The implementations of std::sort are likely to be highly optimized and hard to beat, but not impossible. If your data is fixed length and short you might find Radix sort to be faster. Timsort is relatively new and has delivered good results for Python.

You might keep the index array separate from the value array, but I think the extra level of indirection will prove to be a speed killer. Better to keep them together in a struct or std::pair.

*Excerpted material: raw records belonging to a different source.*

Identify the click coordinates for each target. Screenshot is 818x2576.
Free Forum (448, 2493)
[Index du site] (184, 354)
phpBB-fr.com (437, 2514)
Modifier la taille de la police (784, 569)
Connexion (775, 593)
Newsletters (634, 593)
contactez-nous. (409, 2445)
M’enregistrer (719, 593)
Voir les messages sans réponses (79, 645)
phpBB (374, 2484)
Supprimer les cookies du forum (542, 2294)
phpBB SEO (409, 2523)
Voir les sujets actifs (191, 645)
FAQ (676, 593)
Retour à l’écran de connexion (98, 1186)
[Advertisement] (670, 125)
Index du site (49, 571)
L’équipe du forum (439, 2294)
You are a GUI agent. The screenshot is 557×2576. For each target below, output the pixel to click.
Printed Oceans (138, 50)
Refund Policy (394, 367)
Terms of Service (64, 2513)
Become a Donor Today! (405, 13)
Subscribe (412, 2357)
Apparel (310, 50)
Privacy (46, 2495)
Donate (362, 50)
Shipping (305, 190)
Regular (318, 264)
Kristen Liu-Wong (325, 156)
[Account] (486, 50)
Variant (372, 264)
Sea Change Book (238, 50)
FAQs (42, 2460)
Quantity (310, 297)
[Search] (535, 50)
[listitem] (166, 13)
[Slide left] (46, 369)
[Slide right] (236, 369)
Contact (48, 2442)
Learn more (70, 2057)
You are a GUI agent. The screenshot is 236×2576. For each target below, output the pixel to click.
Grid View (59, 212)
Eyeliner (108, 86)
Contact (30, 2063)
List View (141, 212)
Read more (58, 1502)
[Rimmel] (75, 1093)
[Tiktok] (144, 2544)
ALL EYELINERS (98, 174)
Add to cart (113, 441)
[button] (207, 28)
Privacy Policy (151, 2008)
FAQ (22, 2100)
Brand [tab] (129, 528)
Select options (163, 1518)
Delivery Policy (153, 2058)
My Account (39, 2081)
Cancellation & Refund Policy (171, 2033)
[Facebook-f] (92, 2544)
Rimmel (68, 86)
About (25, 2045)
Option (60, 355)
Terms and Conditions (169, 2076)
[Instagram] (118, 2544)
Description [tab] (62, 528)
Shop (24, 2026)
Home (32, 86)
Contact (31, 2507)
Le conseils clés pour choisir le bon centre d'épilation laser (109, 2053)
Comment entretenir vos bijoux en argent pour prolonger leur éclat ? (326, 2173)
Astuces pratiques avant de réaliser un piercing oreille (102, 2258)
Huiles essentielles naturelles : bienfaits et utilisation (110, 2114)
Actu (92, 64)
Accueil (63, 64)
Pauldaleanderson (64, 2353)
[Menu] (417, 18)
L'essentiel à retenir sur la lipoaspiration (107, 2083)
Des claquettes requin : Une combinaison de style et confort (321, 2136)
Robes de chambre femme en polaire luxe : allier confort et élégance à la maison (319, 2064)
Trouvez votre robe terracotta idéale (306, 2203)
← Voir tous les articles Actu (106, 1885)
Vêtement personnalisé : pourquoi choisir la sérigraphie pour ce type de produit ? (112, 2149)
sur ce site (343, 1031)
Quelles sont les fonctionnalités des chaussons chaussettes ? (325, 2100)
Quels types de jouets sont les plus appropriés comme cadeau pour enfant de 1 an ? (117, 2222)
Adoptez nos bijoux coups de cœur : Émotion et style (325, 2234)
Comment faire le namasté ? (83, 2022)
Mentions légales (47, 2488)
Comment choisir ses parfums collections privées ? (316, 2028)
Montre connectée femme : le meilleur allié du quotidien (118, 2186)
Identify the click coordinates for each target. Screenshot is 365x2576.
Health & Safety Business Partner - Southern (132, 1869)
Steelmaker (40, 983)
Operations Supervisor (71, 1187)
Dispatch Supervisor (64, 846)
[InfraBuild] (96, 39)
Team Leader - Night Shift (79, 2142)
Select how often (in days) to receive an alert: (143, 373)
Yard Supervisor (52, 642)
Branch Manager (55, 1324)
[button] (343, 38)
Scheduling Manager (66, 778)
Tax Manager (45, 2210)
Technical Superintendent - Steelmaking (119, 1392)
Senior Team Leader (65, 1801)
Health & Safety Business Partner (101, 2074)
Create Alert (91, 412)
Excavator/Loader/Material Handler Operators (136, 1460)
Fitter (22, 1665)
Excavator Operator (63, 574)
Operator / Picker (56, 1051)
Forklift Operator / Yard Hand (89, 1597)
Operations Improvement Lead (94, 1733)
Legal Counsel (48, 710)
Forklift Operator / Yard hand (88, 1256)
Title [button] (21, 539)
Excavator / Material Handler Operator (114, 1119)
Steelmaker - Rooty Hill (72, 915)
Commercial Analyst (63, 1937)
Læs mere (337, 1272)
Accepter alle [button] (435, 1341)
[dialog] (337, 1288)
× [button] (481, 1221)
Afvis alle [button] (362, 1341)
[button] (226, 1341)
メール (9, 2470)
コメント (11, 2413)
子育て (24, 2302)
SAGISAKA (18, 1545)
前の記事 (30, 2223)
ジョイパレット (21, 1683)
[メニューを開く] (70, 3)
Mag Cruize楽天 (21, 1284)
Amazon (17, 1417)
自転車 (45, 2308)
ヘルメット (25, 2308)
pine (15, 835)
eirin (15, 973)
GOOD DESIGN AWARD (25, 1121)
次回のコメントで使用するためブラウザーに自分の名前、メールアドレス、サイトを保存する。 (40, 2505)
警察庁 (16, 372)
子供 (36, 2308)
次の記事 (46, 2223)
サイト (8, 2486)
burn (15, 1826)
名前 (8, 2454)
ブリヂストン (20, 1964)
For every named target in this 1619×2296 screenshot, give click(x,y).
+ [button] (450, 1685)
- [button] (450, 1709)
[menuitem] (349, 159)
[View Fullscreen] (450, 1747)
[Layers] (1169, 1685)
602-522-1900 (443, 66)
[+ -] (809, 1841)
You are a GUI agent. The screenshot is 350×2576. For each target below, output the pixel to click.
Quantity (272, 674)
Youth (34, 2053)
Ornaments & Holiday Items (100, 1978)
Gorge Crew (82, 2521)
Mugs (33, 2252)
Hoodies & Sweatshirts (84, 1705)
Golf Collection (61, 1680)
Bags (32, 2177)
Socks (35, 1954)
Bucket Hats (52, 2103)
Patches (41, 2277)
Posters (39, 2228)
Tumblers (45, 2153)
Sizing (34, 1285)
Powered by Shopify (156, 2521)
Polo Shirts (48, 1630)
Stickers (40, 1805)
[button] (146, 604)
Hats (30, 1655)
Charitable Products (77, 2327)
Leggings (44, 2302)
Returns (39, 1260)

As always with any speed critical application, you must try some actual implementations and compare them to know for sure which is fastest.



回答4:

It might be worth separating numbers and indexes and then just sorting indexes, like this:

#include <vector>
#include <algorithm>
#include <iostream>

void PrintElements(const std::vector<unsigned long long>& numbers, const std::vector<size_t>& indexes) {

    std::cout << "\tNumbers:";
    for (auto i = indexes.begin(); i != indexes.end(); ++i)
        std::cout << '\t' << numbers[*i];
    std::cout << std::endl;

    std::cout << "\tIndexes:";
    for (auto i = indexes.begin(); i != indexes.end(); ++i)
        std::cout << '\t' << *i;
    std::cout << std::endl;

}

int main() {

    std::vector<unsigned long long> numbers;
    std::vector<size_t> indexes;

    numbers.reserve(4); // An overkill for this few elements, but important for billions.
    numbers.push_back(32);
    numbers.push_back(91);
    numbers.push_back(11);
    numbers.push_back(72);

    indexes.reserve(numbers.capacity());
    indexes.push_back(0);
    indexes.push_back(1);
    indexes.push_back(2);
    indexes.push_back(3);

    std::cout << "BEFORE:" << std::endl;
    PrintElements(numbers, indexes);

    std::sort(
        indexes.begin(),
        indexes.end(),
        [&numbers](size_t i1, size_t i2) {
            return numbers[i1] < numbers[i2];
        }
    );

    std::cout << "AFTER:" << std::endl;
    PrintElements(numbers, indexes);

    return EXIT_SUCCESS;

}

This prints:

BEFORE:
        Numbers:        32      91      11      72
        Indexes:        0       1       2       3
AFTER:
        Numbers:        11      32      72      91
        Indexes:        2       0       3       1

The idea is that the elements being sorted are small and thus fast to move around during the sort. On modern CPUs however, the effects of indirect access to numbers on caching could spoil these gains, so I recommend benchmarking on realistic amounts of data before making a final decision to use it.



回答5:

struct SomeValue
{
    unsigned long long val;
    size_t index;
    bool operator<(const SomeValue& rhs)const
    { 
       return val < rhs.val;
    }
}

 #include <algorithm>
 std::vector<SomeValue> somevec;
 //fill it...
 std::sort(somevec.begin(),somevec.end());


回答6:

Use std::vector and std::sort. That should provided the fastest sort method. To Find the original index create a struct.

struct A {
    int num;
    int index;
}

Then make your own compare Predicate for sort that compares the num in the struct.

struct Predicate {
    bool operator()(const A first, const A second) {
        return first.num < second.num;
    }
}

std::sort(vec.begin(), vec.end(), Predicate())



回答7:

This will be used on supercomputers?

In that case you may want to look into parallel sorting algorithms. That will only make sense for sorting large data sets, but the win if you need it is substantial.



回答8:

You might find this to be an interesting read. I would start with STL's sort and only then try and improve on it if I could. I'm not sure if you have access to a C++11 compiler (like gcc4.7) on this super computer, but I would suggest that std::sort with std::futures and std::threads would get you quite a bit of the way there with regard to parallelizing the problem in a maintainable way.

Here is another question that compares std::sort with qsort.

Finally, there is this article in Dr. Dobb's that compares the performance of parallel algorithms.